I realised that I had a problem when Facebook became the most visited sites in my browser. I should have been working, not scrolling through Facebook like a, well, you know what Jerry Seinfeld has to say. I further noticed that I would tend to log on to Facebook every time I was stuck at work, so that my capacity to tackle problems was reduced to only those that involved cracking a walnut shell. Anything more complex, and I would procrastinate and end up on Facebook.
What I needed was a swift kick in the arse to get off Facebook and into the real world. It came through the means of my latest project which required all my attention. At this time, I logged out of Facebook from my work computer and focussed entirely on my work. The feeling was amazing, as I finally got stuff done. Then I noticed that the very sneaky bastards at Facebook end up sending emails targeted at triggering my fear of missing out (FoMO). These include the following patterns
- X posted something new
- Y responded to something X did
- X commented on his/her own post
The emails become more desperate in their volume as time goes along without someone logging in to Facebook. The peak I saw was three emails a day, all about people Facebook thought I cared about or stalked. Imagine if Facebook were a person!

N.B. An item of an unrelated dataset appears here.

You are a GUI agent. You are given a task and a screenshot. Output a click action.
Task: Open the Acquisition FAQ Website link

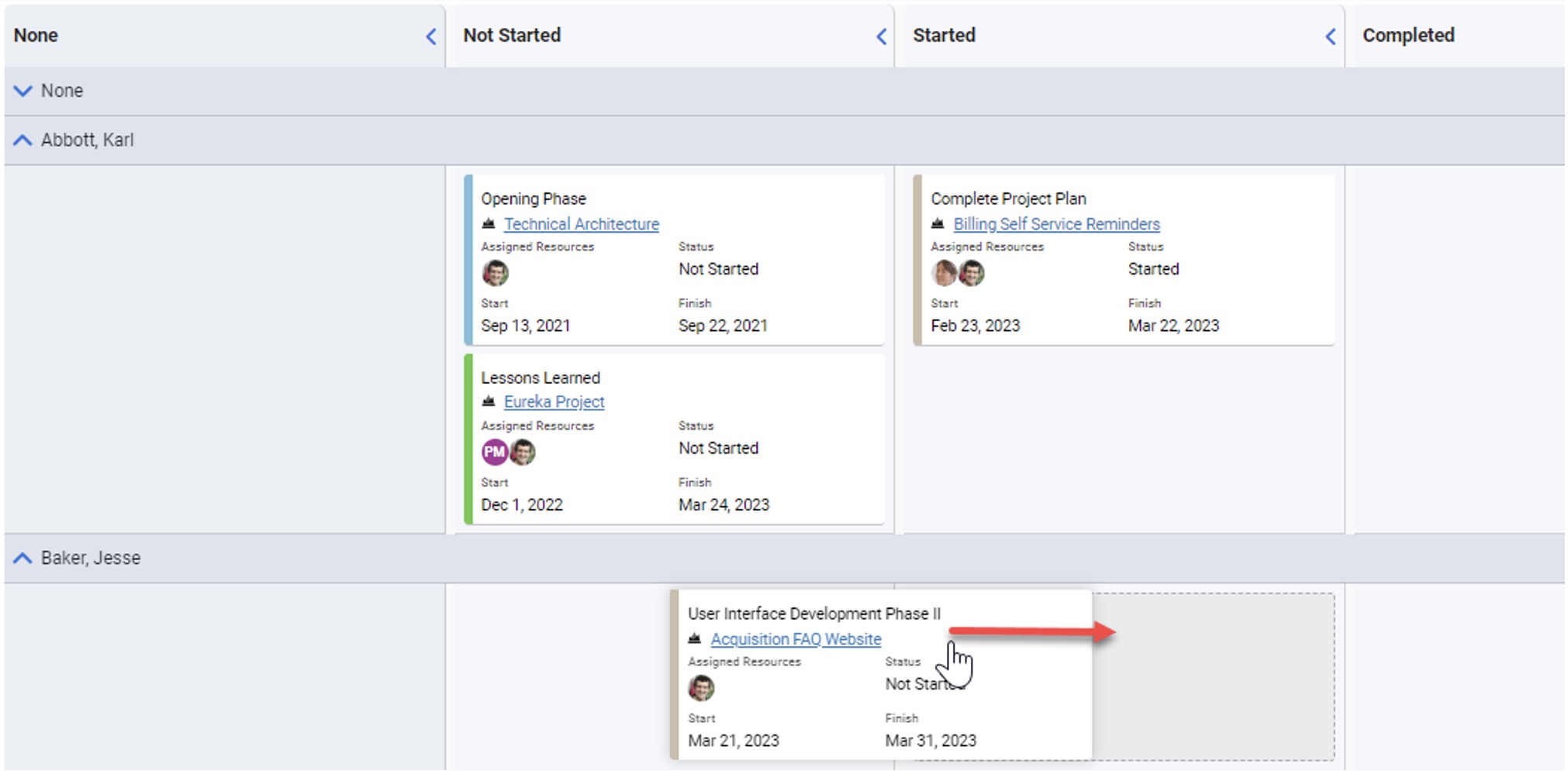796,639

I responsibly trashed these emails, and took this as a challenge to not access Facebook at all. Eventually, I realised that I couldn’t just shut myself out, so decided upon a once-a-week access policy. I decided that I would access Facebook every weekend, then nothing for the week, and so forth.

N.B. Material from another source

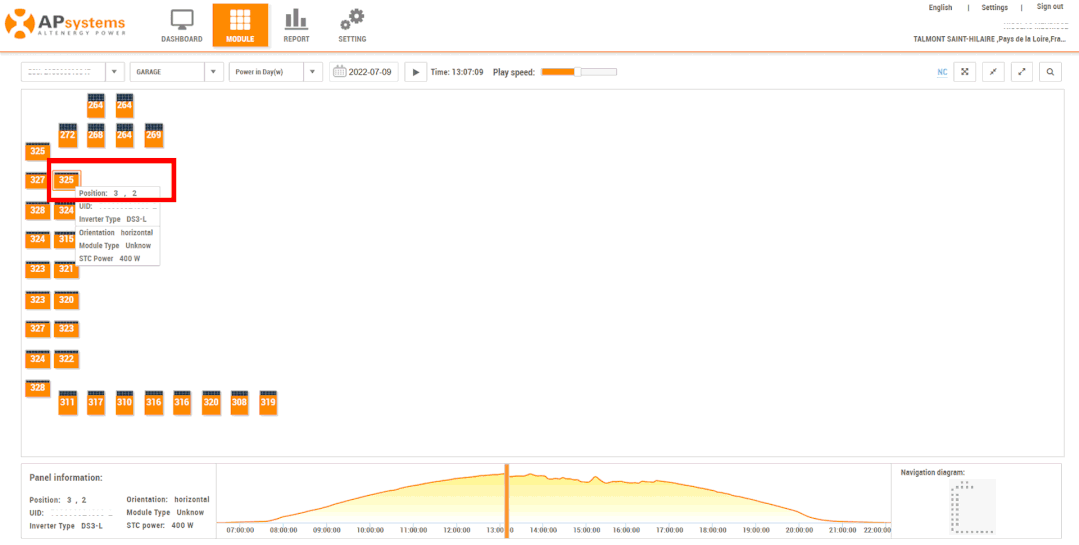Switch to the Report tab
This screenshot has width=1079, height=545.
pos(296,26)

As you can probably guess, this experiment also failed. It failed because my friends have almost unanimously decided to use Facebook to coordinate events and activities. In this case, my fear of missing out isn’t unjustified, not accessing Facebook resulted in me missing out on invitations and appearing anti-social. The next week, I had to organise an event of my own, and I used Facebook to do it. During this time, I had to regularly send and receive messages, all on Facebook, and I broke my resolution to only access Facebook every weekend.
Obviously, the biggest setback to my grand plans to get off Facebook is that all my friends are there, and actively use it to converse. This includes friends I meet in real life as well, not just those far away. I could share an office with one of them for a week, and they wouldn’t tell me half the things I would know about them or what they’re thinking from Facebook. This leads me to wonder, how did we ever become this way? When I was a child, all we ever had was a landline. We did not even have cable TV because we lived on the outskirts of the city for a long period. Computers and internet were out of the question. When we finally got a computer, we had to connect through a very slow and very expensive dial-up connection that shared the same phone line. Today, our phones have changed, and travel with us wherever we go. They have all these apps that seem to constantly require our interactions with them. We have this need to be loved, to be constantly appreciated by others, and hitting a simple like button is easy enough for our friends. The analysis is clear, Facebook and other social media is not too different from cocaine or heroin – just as a drug user continues his habit even to his own destruction, we too seek the endorphins released by our body through the trap of interacting with others on social media.
Facebook seems to be like a parasite that seeks to suck out all the information from me while temporarily pumping me full of chemicals that make me feel better. At the same time, I’m struggling with tasks that once felt easy. I used to write much better, and with more ease than I do right now. This post has seemed arduous, winded, and I’m not happy with the outcome. It seems to me that the only real fix is not with a weekend-only Facebook policy, but to invest my efforts in something meaningful to the point that I no longer care about Facebook, or the lives of a thousand odd people who have connected with me there. I had this brief moment of clarity, and it lasted me for a month when I had laser-sharp focus on my research and nothing else. Let’s see if I can keep that up for the year to come.